Parce que c’est une population qui est très souvent sédentaire. De nombreux patients résident en Ehpad parfois dans des unités fermées, d’autres à domicile - et sortent peu notamment par peur de tomber, du fait d’une apathie ou parce que leur entourage a peur qu’ils ne s’égarent. Cette population est également exposée à un certain nombre de complications parmi lesquelles : des difficultés motrices avec des risques de chutes importants, des modifications comportementales difficiles à soigner par des médicaments, une dénutrition et une perte de la masse musculaire.
En quoi l’activité physique aide ces patients souffrant d’Alzheimer ?
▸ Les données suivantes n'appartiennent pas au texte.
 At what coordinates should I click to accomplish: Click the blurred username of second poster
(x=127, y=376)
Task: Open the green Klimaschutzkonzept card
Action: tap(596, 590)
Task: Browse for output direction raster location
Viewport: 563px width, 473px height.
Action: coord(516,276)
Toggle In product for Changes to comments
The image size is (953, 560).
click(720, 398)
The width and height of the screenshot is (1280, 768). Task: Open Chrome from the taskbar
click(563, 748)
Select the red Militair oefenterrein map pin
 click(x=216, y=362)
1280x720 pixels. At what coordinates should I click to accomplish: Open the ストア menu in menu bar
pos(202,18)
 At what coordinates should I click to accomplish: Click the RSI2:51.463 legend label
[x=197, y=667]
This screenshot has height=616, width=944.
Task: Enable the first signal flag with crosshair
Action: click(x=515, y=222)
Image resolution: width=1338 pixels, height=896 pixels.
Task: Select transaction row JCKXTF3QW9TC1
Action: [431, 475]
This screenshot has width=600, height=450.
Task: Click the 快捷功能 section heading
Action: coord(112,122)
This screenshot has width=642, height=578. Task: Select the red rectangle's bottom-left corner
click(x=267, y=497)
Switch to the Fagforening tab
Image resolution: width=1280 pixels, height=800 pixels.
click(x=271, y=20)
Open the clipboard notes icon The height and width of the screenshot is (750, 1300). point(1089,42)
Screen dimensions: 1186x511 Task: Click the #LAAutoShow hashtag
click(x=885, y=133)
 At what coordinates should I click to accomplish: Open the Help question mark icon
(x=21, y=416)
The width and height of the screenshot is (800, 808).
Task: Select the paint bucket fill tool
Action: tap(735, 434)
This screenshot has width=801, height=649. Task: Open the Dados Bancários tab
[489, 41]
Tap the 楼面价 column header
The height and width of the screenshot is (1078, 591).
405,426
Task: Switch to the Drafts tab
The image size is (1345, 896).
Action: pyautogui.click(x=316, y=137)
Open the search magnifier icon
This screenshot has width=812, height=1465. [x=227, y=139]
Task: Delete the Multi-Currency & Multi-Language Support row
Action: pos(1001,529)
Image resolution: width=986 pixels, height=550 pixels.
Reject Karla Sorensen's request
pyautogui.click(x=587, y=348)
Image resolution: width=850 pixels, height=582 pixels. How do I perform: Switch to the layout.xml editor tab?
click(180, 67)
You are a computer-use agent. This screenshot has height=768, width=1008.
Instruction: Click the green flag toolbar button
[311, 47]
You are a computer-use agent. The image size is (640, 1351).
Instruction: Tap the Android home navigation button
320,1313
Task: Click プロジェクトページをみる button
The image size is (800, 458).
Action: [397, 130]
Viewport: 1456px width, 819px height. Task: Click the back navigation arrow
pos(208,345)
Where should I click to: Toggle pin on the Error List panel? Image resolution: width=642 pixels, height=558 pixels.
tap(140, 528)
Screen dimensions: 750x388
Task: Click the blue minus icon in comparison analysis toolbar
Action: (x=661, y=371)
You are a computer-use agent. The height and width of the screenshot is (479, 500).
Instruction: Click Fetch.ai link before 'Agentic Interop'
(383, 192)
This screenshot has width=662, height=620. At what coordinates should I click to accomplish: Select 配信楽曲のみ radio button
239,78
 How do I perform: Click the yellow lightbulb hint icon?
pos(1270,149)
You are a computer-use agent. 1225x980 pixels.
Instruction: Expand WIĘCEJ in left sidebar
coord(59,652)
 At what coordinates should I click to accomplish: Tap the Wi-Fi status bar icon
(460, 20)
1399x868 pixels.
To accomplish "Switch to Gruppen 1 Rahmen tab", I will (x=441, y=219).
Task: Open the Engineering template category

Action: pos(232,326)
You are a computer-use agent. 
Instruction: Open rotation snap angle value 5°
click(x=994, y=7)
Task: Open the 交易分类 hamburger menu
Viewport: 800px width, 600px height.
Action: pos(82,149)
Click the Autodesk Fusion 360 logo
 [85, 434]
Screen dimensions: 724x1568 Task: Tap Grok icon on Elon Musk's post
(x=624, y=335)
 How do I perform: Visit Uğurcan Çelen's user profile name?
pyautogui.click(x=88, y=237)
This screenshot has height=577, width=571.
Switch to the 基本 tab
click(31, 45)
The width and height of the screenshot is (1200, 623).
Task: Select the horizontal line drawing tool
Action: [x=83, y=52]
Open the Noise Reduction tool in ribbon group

Plusieurs travaux ont prouvé que des patients peuvent avoir une amélioration de leur performance motrice grâce à une activité physique régulière : amélioration vitesse de marche et déclin fonctionnel moteur moindre. L’activité physique peut revêtir plusieurs formes : la marche, des exercices d’équilibration et de renforcement musculaire, des parcours de marche avec des stations de pause pour effectuer des exercices de souplesse, de musculation et d’équilibre. Dans un Ehpad, il est important que cette activité physique s’inscrive dans un projet d’équipe et le projet de vie du résident. Elle peut également s’organiser avec le soutien d’associations comme Siel Bleu.
Quels sont les autres bienfaits ?
L’activité physique est particulièrement pertinente pour maintenir l’indépendance fonctionnelle de ces patients ce qui est un élément important de leur qualité de vie. Elle comporte par ailleurs une dimension sociale cruciale : elle permet de réduire un certain nombre de troubles psycho-comportementaux, de limiter notamment les éléments dépressifs, l’agressivité et la déambulation. L’appétit, le transit intestinal, la souplesse, la tension artérielle, le contrôle glycémique, l’ostéoporose s’en trouvent également améliorés.
Promouvoir l’activité physique est déterminant pour cette population. Idéalement, elle doit s’accompagner d’une stratégie de lutte contre la sédentarité, comme par exemple limiter le recours aux psychotropes, encourager la marche pour se rendre au réfectoire et pas en fauteuil roulant, lutter contre la contention physique. Ces deux approches (promotion de l’activité physique et lutte contre la sédentarité) sont complémentaires et concourent à l’amélioration de la santé de ces patients.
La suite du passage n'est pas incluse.